▼▼▼

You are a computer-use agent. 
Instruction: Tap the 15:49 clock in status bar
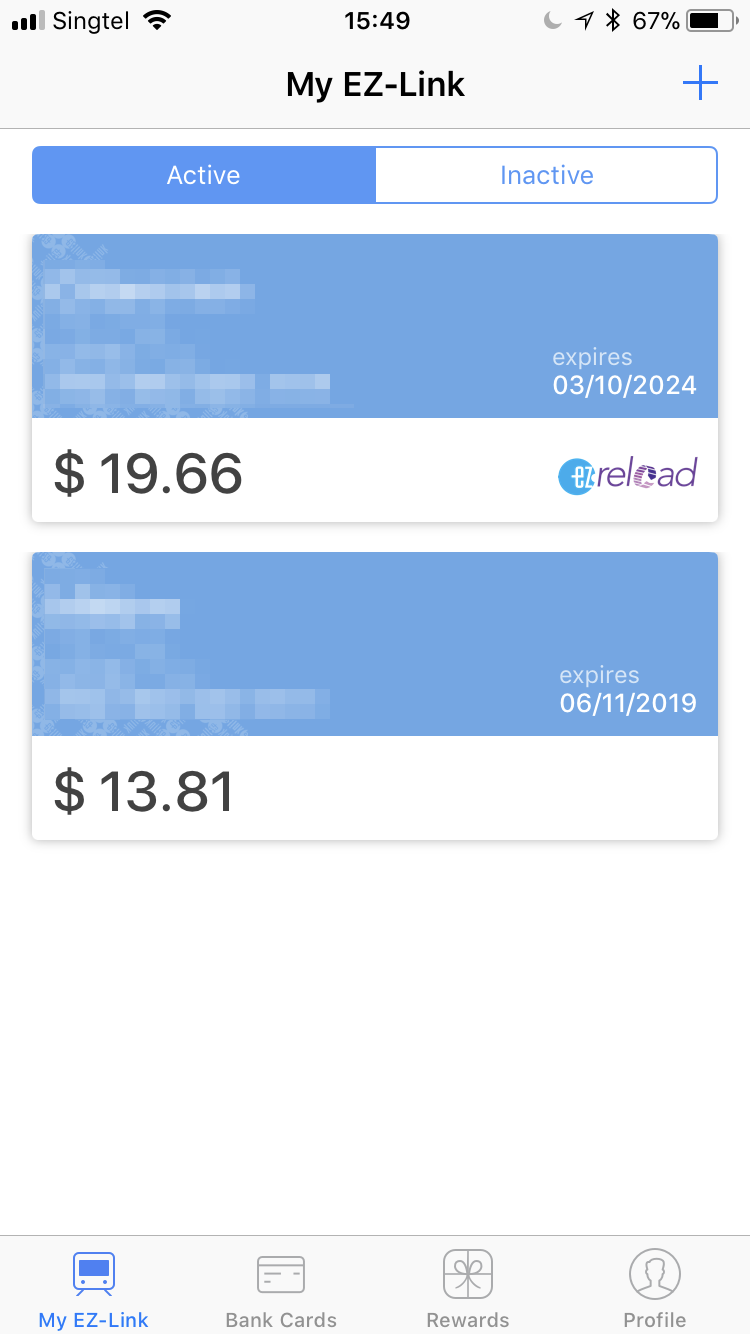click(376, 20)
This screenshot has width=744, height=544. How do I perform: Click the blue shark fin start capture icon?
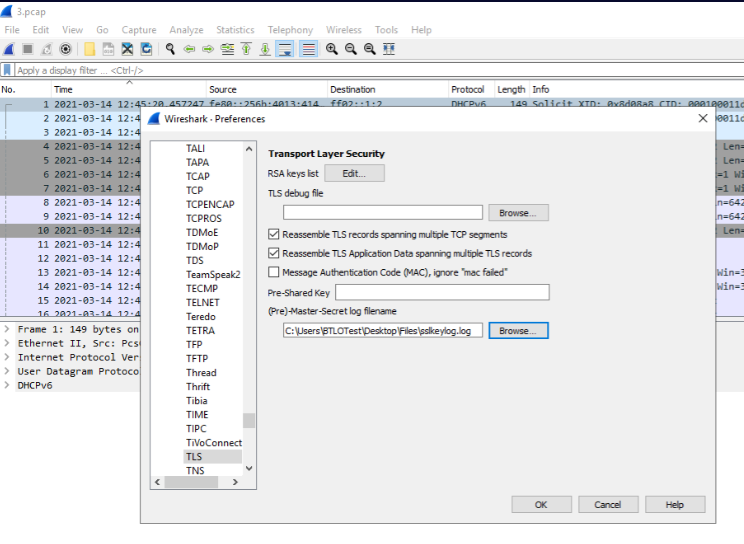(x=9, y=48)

▲▲▲

__Your objective__. The copy you give must run from the line containing "This screenshot has" through the last line of the records, exactly, with the pictures left out.

__Exercise answer__.
This screenshot has width=744, height=544. How do I perform: Click the blue shark fin start capture icon?
(x=9, y=48)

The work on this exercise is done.